Ok, I use the code from mdk3 to 'open' the sending device, and get the descriptor ( I am not sure what exactly happens there ). And then I use the write() C System Call to send the frame I hard coded (including the radiotap header ) on the opened device. The OS is Linux 3.8.0 (Mint 15).

This is the sample capture ( the frames I'm talking about are the two UDP black ones ) from the injecting host https://www.cloudshark.org/captures/d9740483f811 (I didn't know about cloudhshark - how very cool!) and here is the one on another host https://www.cloudshark.org/captures/c6480b9d6140

(19 Apr '14, 17:03) itrustedyou

Hm.. interesting. No idea, but I will have a look.

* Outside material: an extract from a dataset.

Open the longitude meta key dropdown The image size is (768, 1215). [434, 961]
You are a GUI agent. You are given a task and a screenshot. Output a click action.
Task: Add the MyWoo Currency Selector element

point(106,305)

(19 Apr '14, 17:06) Kurt Knochner ♦

Yay, thanks!

(19 Apr '14, 17:08) itrustedyou

Also, this might be revealing http://i.imgur.com/22gMOU4.png ( i can only share a screenshot, since I don't have a capture or the equipment with me ) . This is what happens when I inject a packet into an ad-hoc network, the targeted device sends all these frames as a response to the first frame, for some reason ( I wish I could disable it though ) , so I'm guessing that only the first one goes through, and the second one is filtered out by the sending device.